Şüphesiz
herhangi bir toplumun yükselişini veya çöküşünü belirleyen,
söz konusu toplumun dinamiklerini oluşturan temel; dünya görüşüdür.
Şayet dünya görüşü somut, yüce değerler ise, o hadaret söz
konusu topluma kalkınmanın yollarını açarak gelişmesini
sağlayacaktır. Şayet toplumun dünya görüşü düzeysiz, düşük
ise toplum hiçbir zaman yaşamında kalkınma diye bir şeyi
tanımayacak, tatmayacaktır.
Nitekim
insanoğlunun eğilimlerini, yaşam profillerini ve diğerleri ile
ilişkilerini belirleyen ve bu noktada temel dayanaklarını
oluşturan hayat hakkındaki mefhumlarıdır. O halde hadaret;
hayat hakkındaki mefhumların bütünüdür. Örneğin batı
hadaretini meydana getiren, Batılı anlamda yaşamı yorumlayan
değerler, mefhumlardır. Aynı şekilde İslâm hadareti de; İslâm’ın
yaşamı yorumlayan değerleridir şüphesiz.
Toplum
ve halkları kalkınmışlık düzeyine getiren, söz konusu
toplumun hayat hakkındaki düşünceleri olduğu gibi, bu düşünceler,
o toplumu çöküşe de götürebilir. Kuşkusuz toplum,
taşıdığı düşüncesinin yüceliği, tutarlılığı ile yücelir.
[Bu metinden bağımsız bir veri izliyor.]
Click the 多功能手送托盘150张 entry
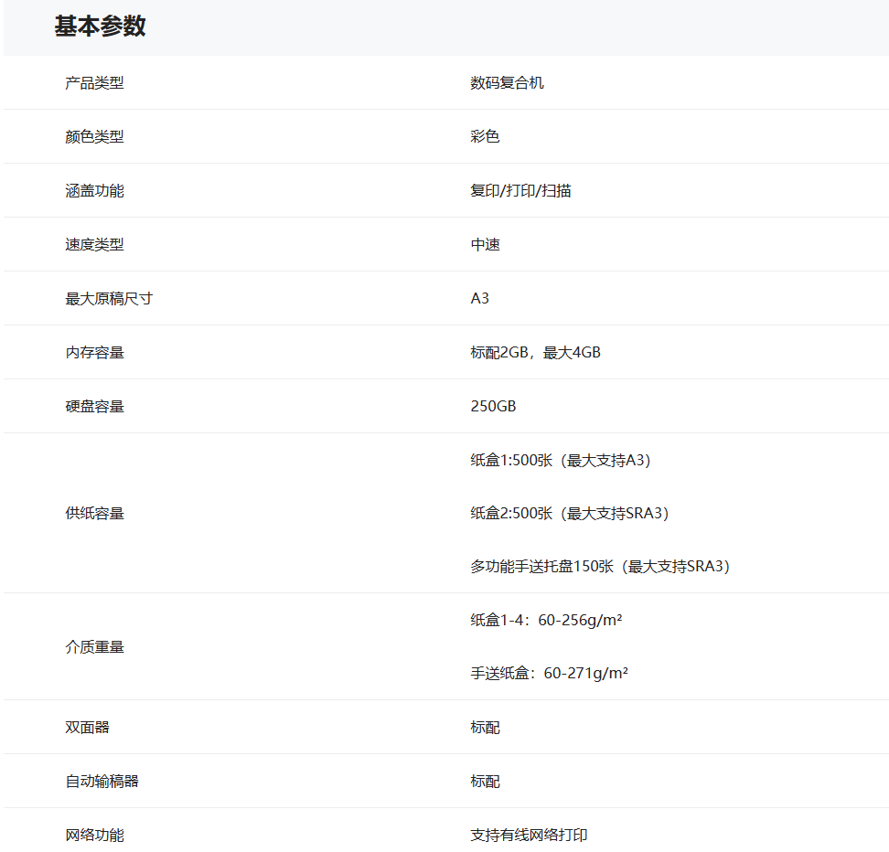 (x=600, y=567)
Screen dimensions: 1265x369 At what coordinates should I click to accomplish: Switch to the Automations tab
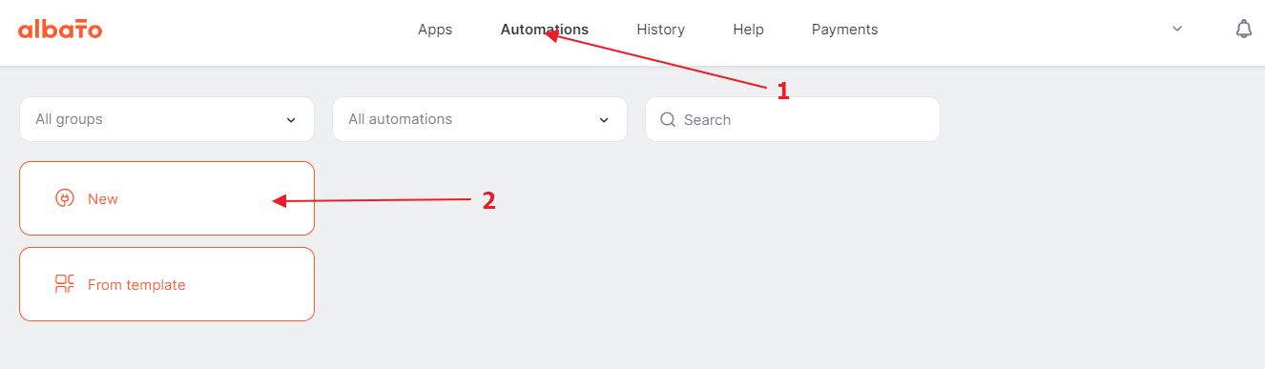click(x=545, y=30)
Düşüncesinin düşüklüğü, tutarsızlığı ile de inişe geçer
veya düzeysiz bir yaşam sürer. Bu bağlamda bir toplumun sahip
olduğu dünya görüşü; o toplumun zihniyetini oluşturan, kendi
içinde ve dışındaki diğer toplumlarla olan ilişkilerini belli
normlara göre düzenleyen ve problemlerini sistematize eden düşünce
yapısıdır. Böylelikle o düşünce yapısı ölçeğinde bir
hadaretin yükselişi veya inişi söz konusudur. O halde, yüce
olan veya diğer ifadesi ile tutarlı olan düşünce nedir?
Yüksek
fikir nedir? Düşük fikir nedir?
Şüphesiz
yüksek düşünce; insana, eğilimlerine yaşamının her
aşamasına yönelik bir görüşü, karşılaştığı tüm
olaylarda kendisine bir tavrı belirleyebilen ve yaşamının hiçbir
parçasını gözardı etmeden tüm toplumsal ilişkilere yönelik
birbiri ile içten içe bağı olan bir düzenleme ile toplumda
tutarlı bir yaşam biçimini, belirli bir eğilim modelini ve çok
açık bir rengi olan sistematik verileri insanlığa sunabilen
tutarlı, bütüncül ve kapsamlı bir düşüncedir. İşte bu düşünce
yapısının (problemlere yaklaşımı ile) ürettiği çözümlerde
bir tutarsızlık, temel prensiplerinde bir çelişki söz konusu değildir.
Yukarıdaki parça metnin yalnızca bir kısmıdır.